The Story Behind The 900-Year-Old Buddha Statue At Avery Island’s Jungle Gardens
I first visited Jungle Gardens at Avery Island when I was about 18-year-old. I was blown away by how beautiful and unique the entire area was. I didn't know anything about the area when I first visited, and when I happened upon the Buddha sanctuary I was floored. It was hard to believe I was still in Louisiana. I got to thinking about the statue today, and decided to learn more about how the Buddha statue found it's way to Avery Island, and here's what I found out.
The Buddha statue is believed to date all the way back to 1100 A.D. The statue, sometimes called the "Tobasco Buddha", was sent to Jungle Gardens founder E.A. McIlhenny, "Mr. Ned", in 1936 as a gift from two family friends. The statue was sent from Manhattan where it sat unclaimed in a warehouse for an undetermined amount of time.

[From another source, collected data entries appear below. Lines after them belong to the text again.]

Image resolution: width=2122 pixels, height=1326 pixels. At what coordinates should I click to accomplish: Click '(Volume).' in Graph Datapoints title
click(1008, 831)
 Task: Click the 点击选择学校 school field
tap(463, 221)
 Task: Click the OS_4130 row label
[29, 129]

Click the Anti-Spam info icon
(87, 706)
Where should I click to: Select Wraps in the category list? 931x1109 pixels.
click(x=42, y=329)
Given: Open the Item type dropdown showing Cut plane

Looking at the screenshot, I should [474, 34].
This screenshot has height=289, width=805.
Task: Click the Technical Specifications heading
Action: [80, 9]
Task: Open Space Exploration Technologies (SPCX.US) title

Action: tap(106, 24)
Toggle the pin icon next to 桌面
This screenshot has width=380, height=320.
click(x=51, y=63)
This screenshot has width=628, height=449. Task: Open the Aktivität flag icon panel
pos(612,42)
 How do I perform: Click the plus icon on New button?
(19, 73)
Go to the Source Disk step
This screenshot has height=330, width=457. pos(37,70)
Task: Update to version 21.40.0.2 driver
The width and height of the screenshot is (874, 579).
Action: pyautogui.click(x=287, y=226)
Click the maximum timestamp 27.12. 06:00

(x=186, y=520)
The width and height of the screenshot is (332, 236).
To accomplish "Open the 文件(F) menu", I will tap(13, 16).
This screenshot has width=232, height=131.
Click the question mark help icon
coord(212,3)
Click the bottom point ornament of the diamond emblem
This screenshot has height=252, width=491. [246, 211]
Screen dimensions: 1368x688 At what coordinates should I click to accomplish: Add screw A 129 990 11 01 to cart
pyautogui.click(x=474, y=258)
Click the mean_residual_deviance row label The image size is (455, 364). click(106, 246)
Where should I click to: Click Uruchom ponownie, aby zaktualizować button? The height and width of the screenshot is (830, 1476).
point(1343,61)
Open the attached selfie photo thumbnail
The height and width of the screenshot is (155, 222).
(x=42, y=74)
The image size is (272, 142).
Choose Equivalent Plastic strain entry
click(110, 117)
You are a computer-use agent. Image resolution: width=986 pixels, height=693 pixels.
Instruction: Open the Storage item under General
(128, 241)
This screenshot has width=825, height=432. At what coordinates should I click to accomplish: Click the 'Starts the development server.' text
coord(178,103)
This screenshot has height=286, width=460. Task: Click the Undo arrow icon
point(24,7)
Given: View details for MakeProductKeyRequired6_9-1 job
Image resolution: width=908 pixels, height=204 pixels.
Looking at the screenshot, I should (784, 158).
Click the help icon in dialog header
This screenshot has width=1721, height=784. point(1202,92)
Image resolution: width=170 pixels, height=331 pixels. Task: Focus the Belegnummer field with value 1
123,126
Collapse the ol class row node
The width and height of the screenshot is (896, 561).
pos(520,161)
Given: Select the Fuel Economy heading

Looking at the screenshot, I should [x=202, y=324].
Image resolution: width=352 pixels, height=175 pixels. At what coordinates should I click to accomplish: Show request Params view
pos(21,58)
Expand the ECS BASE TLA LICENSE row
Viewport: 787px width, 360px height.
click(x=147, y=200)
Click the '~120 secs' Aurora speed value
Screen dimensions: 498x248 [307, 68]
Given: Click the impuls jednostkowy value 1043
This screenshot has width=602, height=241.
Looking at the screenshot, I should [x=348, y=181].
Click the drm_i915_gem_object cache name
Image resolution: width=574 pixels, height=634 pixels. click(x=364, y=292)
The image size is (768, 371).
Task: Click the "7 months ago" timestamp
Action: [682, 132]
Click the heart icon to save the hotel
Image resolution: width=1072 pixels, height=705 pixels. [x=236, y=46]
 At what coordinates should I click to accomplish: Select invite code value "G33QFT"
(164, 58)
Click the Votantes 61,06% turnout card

Some sources say the Buddha statue was sent to New York City in the 1920s by a Chinese warlord. I couldn't find any information on who exactly this warlord could have been.
The centuries-old Buddha sits atop one of seven "Hills of Knowledge" located in Jungle Gardens.
In recent years, the shrine has also become an active place of worship for local Buddhists, who conduct a number of ceremonies there throughout the year, most notably on Buddha’s birthday.
If you notice, the statue is missing the bottom part of one of his ears. A few years back, the ear was broken/cut off by a visitor to the park.